There are millions of hearing-impaired people in Ethiopia who are unable to communicate due to communication channel failures. Hearing people are not experts at deciphering sign language, and deaf people are not experts at deciphering written and spoken languages. The established recognizer model will have a significant impact on bridging the gap in their communication. The proposed model takes a sign language from a video file and converts it into numerous sequential frames in order to translate it into Amharic text. Image preprocessing, feature extraction, and classification are the three basic components of the model. The former employs a variety of image processing approaches, while the second and third employ CNN and LSTM classifiers to complete the specified task using EfficientNetB0 and ResNet50 classifiers, respectively. From the EfficientNetB0 and ResNet50 models, the model achieves an overall accuracy of 72.79 percent.

7. Recommendations

This research has made a significant contribution to the Ethiopian sign language by bridging a significant communication gap between the deaf and hearing communities.
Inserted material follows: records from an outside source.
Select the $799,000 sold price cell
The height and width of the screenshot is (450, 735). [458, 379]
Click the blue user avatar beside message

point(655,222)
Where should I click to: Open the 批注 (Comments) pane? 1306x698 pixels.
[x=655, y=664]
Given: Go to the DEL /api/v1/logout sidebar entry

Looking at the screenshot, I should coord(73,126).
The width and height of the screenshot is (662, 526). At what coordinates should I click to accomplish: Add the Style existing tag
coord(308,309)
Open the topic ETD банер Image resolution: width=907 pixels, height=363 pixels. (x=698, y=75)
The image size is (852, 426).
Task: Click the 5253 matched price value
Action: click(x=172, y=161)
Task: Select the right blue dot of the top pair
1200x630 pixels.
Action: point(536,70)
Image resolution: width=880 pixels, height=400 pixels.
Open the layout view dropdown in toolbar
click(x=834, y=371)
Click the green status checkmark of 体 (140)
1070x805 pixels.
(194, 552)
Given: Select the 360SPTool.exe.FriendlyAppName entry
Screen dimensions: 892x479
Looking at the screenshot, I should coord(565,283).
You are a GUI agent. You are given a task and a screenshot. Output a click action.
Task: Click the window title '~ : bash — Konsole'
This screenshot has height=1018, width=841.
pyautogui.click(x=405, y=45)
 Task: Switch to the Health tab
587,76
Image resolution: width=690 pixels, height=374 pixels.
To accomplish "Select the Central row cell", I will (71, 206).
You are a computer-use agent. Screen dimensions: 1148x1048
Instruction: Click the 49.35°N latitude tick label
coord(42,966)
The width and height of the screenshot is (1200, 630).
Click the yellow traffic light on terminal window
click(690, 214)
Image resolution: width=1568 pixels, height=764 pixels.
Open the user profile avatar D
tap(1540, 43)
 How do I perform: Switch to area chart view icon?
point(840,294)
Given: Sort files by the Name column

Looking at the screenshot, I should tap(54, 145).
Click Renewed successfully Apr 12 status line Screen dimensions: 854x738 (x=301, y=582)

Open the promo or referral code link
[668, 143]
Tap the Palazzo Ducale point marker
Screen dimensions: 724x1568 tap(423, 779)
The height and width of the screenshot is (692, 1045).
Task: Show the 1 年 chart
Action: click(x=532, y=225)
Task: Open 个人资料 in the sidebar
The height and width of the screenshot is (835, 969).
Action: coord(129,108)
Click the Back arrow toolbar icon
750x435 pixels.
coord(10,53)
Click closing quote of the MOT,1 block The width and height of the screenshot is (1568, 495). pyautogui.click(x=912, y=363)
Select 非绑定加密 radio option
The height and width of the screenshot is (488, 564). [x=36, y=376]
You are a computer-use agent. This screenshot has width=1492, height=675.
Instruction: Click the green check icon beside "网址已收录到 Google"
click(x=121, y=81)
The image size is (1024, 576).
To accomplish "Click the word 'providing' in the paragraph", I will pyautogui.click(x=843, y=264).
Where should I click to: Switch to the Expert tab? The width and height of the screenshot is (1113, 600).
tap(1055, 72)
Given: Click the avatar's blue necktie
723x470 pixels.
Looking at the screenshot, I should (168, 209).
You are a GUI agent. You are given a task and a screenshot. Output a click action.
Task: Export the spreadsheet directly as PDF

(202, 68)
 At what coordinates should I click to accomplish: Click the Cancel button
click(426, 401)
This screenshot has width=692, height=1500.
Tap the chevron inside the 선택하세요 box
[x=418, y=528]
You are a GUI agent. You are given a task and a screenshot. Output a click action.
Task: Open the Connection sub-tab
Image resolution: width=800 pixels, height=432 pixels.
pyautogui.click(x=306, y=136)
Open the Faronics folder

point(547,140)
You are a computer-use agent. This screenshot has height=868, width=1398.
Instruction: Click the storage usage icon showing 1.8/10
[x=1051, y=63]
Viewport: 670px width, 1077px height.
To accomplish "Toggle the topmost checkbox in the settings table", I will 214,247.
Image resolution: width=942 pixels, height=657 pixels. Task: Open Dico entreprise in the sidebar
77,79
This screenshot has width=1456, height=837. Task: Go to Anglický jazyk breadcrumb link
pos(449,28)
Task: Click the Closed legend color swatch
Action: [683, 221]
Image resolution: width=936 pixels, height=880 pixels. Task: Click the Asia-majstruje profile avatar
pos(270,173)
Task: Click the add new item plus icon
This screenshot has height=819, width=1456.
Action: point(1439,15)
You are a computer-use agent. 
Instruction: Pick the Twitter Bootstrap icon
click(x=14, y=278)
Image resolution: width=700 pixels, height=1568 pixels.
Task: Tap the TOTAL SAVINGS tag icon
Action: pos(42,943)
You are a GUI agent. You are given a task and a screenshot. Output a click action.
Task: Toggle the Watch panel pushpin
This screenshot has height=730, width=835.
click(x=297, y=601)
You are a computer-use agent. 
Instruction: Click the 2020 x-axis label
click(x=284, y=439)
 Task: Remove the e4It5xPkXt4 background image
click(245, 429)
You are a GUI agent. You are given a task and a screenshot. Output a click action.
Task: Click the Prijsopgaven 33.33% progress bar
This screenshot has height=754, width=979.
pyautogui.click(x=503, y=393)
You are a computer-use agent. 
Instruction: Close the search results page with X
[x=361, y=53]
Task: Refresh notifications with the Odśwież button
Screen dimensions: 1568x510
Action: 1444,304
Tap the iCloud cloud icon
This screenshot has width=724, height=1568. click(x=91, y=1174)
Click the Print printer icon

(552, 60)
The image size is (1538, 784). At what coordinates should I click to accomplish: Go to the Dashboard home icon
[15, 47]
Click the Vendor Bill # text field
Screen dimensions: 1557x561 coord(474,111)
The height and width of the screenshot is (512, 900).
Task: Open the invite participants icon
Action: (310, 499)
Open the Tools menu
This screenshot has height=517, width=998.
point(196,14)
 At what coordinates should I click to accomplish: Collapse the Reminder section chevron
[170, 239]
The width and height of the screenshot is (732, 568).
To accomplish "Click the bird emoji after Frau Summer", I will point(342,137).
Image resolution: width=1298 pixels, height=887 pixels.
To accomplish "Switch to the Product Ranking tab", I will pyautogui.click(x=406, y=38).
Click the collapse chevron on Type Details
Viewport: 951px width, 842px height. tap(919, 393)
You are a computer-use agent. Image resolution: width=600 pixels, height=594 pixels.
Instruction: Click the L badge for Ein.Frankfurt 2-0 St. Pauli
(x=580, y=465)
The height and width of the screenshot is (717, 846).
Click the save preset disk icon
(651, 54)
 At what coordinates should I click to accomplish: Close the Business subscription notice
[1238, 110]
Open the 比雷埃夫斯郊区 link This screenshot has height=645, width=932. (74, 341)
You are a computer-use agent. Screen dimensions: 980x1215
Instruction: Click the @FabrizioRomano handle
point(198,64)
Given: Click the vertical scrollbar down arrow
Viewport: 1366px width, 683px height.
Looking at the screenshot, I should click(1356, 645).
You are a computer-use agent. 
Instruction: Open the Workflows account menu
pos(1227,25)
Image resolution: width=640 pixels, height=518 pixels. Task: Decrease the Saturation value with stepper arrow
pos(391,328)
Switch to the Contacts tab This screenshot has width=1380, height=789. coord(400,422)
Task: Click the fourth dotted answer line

Taking into account the following notions, we offer several feature works for coming researchers:(i)Long words and phrases should be added to the sign language recognition model, and data from various users should be collected to better comprehend signers’ hand arrangement.(ii)We virtually always employed the same background during data collecting, and future studies should take into account varying backgrounds from the real world.(iii)Because this study only focuses on one-way communication (sign language to text), future studies should think about recognizing sign language to text in a harmonic method of sounds to help blind and deaf people.(iv)Finally, the researchers should focus on establishing an Android application system that can recognize and translate Amharic sign languages into a computer-readable format.

Data Availability

The datasets (images and videos) used and/or analyzed during the current study are available from the corresponding author upon reasonable request.

Conflicts of Interest

The authors declare that they have no conflicts of interest.

Authors’ Contributions

During the conduction of this thesis, the following are the contributions of the author. (i) Searching out the communication gap of a deaf community. (ii) Collecting and preparing well organized corpus for the model construction. (iii) The application of deep learning concepts which is state-of-the-art to solve local problems. (iv) Representation and recognition of Amharic sign language into a text for bridging the gap of communication between deaf and hearing people.

Acknowledgments

Thanks and appreciation are due to Dr. Andargachew and Mr. Kaleab for their unlimited support during the data collection. They also thank Jimma University for the funding (25,000 ETB) for conducting this thesis and the Faculty of Computing and Informatics for all the opportunities to stay there.